Yeah, I know, I’ve been using similar blog post titles recently. And yes, it might sound cheesy. However, looking specifically at conditional access, it’s easy to say that the current evolution, in the Azure portal, is better than it is in the Azure classic portal, which is better than it is in the Intune Silverlight portal. Based on that, maybe  “The evolution of conditional access” would have been a nice title also. In this post I will go through a little bit of history of conditional access, followed by going through the enhanced capabilities of conditional access in the Azure portal.

Little bit of history

Let’s start by looking at a little bit of history of conditional access. No, I won’t put all the evolutions on a timeline, but I will try to show the biggest changes. Conditional access started as a feature in the Intune Silverlight portal only. In that time it was limited to a few Office 365 services. Later on conditional access also became part of the Azure classic portal and the functionalities got expanded to include other cloud apps and published apps. Very recently conditional access also became part of the Azure portal (still in preview) and the functionalities got expanded to include multiple policies and many, many configuration options. Now let’s go through these evolution in a bit more detail.

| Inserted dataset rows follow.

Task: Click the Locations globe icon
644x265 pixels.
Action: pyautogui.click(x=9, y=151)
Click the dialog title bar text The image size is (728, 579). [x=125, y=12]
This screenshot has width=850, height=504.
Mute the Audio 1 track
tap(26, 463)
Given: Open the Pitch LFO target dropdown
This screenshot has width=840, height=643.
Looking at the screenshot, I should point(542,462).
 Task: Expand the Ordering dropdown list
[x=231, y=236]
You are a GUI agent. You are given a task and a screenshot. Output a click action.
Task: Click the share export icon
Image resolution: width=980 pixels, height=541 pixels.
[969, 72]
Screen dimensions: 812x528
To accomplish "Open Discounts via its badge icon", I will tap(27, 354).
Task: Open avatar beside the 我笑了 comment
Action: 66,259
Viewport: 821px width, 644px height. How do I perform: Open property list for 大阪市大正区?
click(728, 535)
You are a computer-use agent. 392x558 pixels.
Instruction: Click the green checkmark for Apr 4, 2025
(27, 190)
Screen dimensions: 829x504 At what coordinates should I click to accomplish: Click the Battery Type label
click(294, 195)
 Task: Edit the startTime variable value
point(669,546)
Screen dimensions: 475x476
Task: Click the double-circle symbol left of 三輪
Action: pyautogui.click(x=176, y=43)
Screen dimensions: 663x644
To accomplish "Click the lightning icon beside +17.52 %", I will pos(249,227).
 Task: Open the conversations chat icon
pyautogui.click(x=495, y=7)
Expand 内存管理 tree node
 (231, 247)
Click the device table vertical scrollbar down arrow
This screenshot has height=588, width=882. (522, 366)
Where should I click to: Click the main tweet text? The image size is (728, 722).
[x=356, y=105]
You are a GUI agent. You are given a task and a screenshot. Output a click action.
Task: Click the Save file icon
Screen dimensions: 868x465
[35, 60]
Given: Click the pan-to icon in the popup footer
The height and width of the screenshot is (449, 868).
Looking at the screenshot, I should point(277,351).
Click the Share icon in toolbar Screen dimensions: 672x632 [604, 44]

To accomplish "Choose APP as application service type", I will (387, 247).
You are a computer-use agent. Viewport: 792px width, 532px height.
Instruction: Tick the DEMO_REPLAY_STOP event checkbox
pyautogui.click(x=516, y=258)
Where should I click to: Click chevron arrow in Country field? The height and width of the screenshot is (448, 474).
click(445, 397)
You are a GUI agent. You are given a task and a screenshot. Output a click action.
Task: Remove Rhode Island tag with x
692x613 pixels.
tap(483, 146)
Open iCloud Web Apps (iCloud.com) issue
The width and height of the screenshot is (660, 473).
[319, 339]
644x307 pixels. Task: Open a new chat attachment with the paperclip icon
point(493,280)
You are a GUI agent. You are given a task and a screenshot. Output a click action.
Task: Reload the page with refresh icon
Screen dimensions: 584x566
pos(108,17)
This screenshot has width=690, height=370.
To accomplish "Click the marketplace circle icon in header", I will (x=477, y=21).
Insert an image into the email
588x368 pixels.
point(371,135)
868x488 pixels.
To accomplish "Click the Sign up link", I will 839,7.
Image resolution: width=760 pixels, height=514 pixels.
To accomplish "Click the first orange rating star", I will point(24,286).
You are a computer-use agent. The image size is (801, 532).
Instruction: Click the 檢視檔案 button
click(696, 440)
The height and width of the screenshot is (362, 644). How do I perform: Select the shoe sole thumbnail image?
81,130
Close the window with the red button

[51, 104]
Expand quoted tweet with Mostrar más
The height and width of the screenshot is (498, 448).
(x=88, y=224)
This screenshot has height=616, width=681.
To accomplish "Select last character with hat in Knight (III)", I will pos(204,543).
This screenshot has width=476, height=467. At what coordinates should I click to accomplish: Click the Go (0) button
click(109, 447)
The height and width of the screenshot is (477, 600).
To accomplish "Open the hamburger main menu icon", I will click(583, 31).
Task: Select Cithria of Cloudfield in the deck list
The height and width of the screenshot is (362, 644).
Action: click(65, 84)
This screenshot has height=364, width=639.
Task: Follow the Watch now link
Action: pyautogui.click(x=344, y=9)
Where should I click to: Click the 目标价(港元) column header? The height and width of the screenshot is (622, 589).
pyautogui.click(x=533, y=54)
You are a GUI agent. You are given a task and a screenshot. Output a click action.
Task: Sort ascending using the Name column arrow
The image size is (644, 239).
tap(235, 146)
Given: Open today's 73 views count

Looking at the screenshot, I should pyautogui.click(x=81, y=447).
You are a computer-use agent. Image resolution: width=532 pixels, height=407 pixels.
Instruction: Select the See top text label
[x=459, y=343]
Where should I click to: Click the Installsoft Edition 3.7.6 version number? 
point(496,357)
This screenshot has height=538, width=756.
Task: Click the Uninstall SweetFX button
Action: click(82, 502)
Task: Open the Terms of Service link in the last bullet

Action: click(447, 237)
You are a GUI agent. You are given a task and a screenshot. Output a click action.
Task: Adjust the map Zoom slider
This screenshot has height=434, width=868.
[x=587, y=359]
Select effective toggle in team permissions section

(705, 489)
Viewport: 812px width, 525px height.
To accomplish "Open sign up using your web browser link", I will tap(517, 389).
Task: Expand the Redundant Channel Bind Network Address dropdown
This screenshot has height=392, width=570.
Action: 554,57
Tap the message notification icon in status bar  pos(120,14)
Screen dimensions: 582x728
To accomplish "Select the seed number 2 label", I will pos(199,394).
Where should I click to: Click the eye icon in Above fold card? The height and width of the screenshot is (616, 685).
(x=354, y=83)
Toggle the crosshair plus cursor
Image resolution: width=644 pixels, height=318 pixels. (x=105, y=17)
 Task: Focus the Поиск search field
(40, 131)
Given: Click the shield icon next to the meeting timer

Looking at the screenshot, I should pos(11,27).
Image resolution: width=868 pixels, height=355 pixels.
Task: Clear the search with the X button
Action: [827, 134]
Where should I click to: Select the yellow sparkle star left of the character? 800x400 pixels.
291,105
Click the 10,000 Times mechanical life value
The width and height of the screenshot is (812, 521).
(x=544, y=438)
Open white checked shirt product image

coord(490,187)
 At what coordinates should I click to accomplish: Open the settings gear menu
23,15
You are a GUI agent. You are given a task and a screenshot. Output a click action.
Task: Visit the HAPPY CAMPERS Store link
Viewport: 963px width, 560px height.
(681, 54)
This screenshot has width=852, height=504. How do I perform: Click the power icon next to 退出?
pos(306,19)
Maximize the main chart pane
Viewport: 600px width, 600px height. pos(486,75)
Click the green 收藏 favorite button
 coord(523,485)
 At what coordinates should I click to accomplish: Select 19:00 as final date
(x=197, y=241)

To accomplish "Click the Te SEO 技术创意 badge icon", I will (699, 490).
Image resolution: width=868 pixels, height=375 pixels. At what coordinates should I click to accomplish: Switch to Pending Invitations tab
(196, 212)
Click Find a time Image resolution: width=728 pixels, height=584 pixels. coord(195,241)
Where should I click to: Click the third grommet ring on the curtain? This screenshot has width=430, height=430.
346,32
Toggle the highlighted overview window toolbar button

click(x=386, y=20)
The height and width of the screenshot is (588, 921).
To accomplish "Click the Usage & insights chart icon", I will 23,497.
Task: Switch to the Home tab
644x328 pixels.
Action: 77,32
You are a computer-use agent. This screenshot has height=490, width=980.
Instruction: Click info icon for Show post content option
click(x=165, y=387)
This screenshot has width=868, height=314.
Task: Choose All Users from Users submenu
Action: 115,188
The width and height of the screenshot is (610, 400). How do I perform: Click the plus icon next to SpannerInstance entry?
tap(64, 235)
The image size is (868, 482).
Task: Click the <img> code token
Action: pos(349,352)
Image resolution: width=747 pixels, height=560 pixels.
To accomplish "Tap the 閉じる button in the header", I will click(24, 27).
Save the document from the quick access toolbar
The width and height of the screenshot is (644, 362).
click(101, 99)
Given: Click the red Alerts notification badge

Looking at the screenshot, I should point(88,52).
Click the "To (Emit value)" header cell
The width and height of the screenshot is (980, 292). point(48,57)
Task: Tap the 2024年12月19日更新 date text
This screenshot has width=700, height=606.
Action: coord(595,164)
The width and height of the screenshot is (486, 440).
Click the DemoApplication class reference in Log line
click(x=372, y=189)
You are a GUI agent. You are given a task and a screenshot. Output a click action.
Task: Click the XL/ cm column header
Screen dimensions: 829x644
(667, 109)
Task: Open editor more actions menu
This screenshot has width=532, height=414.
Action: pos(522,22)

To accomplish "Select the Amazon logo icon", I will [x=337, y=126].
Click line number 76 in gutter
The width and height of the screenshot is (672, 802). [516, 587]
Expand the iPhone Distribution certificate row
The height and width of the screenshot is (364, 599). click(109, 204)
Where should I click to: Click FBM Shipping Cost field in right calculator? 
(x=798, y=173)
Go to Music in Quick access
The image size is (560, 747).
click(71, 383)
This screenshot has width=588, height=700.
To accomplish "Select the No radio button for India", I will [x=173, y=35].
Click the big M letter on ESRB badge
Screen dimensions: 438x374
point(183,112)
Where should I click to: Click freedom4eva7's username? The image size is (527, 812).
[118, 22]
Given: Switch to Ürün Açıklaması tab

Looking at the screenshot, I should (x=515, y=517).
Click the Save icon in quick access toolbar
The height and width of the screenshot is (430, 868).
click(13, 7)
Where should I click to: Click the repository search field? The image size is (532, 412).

Intune Silverlight portal – The Intune Silverlight portal is the portal were it all started for the conditional access functionalities. In the Intune Silverlight portal it’s possible to enable and configure conditional access for the following Microsoft cloud services:

  • Exchange Online;
  • Exchange On-premises;
  • Exchange Online Dedicated (new and legacy);
  • SharePoint Online;
  • Skype for Business Online;
  • Dynamics CRM Online.

Within the conditional access policies it’s possible to configure the following conditions:

  • Platforms (all or specific);
  • Browser (all or supported only);
  • Groups (targeted and/or exempted).
IntuneSilverlight_Example

Azure classic portal – The Azure classic portal is the portal that started with providing more capabilities by making conditional access configurations available as part of Azure AD. In the Azure classic portal it’s possible to configure conditional access for the following additional apps (in addition to the Intune Silverlight portal):

  • Software as a service (SaaS) apps connected to Azure AD;
  • On-premises apps published via the Azure AD Application Proxy.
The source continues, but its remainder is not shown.